If there was an easy answer to
when one should buy or sell, we could all get rich quickly.
The truth is that if your timing
is generally good and you have selected an at least average performing
fund, then you will outperform the market. Timing is critical in investment.
The trouble is that it is extremely difficult to identify the "right"
time. The stock market might have been rising strongly for some years
but who is to say that this trend will not continue? Similarly, the
market may have been in the doldrums for some years but there is no
guarantee that it will rise within a reasonable time. And of course
the experts frequently get it wrong! Worse still, those responsible
for marketing new funds are frequently rewarded according to the initial
subscription monies raised from investors (and obviously not according
to the performance of the fund in the future).

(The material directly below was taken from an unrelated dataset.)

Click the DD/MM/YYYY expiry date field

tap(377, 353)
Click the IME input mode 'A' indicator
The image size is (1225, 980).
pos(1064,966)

New fund launches tend to be made on the basis of the perceived response
from the investing public as much as the anticipated performance. There
is evidence to suggest that many fund management companies tend to launch
new funds with the same or similar investment objectives as those of
funds successfully marketed by their competitors in recent times and
where the performance of those funds was initially very good. For example
a few fund management companies were astute enough to launch internet
related funds in the early days and they performed extremely well for
a time. Following this, many other internet fund launches were made
and investors piled in, keen to benefit from the boom in new technology
stocks. Then came the inevitable sharp market fall in technology stocks
in 2000 so that recently launched technology funds have, in the main,
performed dismally. The early fund launches, on the other hand, still
show a good return. The moral of the story is obvious - beware the marketing
men! In this scenario a hard head is called for - it is the early bird
that gets the worm and the late bird who meets the cat instead! So what
is the answer to the market timing question?
Well, be realistic - nobody will
get it right all the time and remember that your investment is meant
to be medium or long term. Therefore, accept that you will never be
able to buy at the bottom of the market or sell at the top. Here are
some suggestions:- Lump Sum Investment You could average by initially
investing say a quarter of the final anticipated investment in the fund
and then invest the remainder in equal sums at regular intervals over
say a two or three year period. Alternatively, you could invest only
when the market is weak, again spreading the investment into separate
equal lumps. Regular Investment Even if you are able to invest a lump
sum, there is much to be said for regular investment. For example, you
could agree to invest say £50 per month into the fund of your choice.
The £50 will purchase a different number of shares each month because
the share price will fluctuate in the usual way.
This "money cost" type of averaging is a very effective way of investing
because your £50 will buy more shares when the price per share falls.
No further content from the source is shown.